■ **Action item**
Once the line containing "How do I perform: Zoom" is found, return it and every line that follows, up to and including the final line of the material, exactly as written.

■ **Information supplied**
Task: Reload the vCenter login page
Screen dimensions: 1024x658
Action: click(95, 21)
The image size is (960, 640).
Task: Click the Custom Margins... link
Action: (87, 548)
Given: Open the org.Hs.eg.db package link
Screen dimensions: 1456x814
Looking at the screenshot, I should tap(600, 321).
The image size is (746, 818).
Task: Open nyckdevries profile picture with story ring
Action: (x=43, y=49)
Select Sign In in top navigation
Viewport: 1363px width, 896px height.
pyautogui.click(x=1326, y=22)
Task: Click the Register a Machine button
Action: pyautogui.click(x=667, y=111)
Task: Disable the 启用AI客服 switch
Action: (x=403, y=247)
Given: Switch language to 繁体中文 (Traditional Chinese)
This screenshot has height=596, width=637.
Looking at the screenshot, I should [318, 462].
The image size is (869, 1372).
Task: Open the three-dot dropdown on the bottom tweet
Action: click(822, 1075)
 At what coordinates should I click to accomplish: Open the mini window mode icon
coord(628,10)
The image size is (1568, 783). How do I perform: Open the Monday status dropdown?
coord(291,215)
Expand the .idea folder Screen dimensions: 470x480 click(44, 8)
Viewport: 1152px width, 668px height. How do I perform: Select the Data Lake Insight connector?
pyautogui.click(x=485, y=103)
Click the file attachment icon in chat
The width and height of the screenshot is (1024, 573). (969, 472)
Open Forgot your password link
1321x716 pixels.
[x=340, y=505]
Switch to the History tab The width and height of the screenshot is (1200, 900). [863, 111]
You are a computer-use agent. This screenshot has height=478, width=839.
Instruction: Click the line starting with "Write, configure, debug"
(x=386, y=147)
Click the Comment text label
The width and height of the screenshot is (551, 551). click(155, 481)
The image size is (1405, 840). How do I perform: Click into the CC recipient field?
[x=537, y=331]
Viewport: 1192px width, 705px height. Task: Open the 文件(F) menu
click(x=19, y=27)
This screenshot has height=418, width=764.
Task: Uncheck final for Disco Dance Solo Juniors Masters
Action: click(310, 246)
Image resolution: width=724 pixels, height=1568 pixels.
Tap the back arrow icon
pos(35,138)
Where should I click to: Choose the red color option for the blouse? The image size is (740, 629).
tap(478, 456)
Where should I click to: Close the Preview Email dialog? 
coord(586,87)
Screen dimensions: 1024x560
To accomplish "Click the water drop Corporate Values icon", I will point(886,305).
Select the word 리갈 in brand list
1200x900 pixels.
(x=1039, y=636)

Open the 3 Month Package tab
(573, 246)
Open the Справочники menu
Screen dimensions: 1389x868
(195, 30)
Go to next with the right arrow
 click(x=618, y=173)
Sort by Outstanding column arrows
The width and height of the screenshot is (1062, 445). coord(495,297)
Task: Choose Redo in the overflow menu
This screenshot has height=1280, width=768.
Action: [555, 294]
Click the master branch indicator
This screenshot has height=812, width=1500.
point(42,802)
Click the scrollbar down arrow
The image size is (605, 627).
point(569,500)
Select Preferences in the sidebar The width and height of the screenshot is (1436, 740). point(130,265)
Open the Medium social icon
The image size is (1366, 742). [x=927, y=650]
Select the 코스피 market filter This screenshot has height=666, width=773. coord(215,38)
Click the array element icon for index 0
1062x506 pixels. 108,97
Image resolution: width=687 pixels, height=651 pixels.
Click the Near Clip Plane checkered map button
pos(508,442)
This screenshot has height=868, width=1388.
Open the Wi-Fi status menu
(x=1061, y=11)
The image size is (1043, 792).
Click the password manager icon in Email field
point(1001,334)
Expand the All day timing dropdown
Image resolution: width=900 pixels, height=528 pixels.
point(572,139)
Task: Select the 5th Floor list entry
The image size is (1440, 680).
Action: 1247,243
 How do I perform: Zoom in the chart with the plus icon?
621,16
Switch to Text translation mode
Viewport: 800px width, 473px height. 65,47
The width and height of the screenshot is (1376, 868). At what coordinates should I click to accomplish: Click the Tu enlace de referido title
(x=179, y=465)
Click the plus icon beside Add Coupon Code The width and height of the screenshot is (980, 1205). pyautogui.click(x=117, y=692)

■ **Written answer**
 How do I perform: Zoom in the chart with the plus icon?
621,16
Switch to Text translation mode
Viewport: 800px width, 473px height. 65,47
The width and height of the screenshot is (1376, 868). At what coordinates should I click to accomplish: Click the Tu enlace de referido title
(x=179, y=465)
Click the plus icon beside Add Coupon Code The width and height of the screenshot is (980, 1205). pyautogui.click(x=117, y=692)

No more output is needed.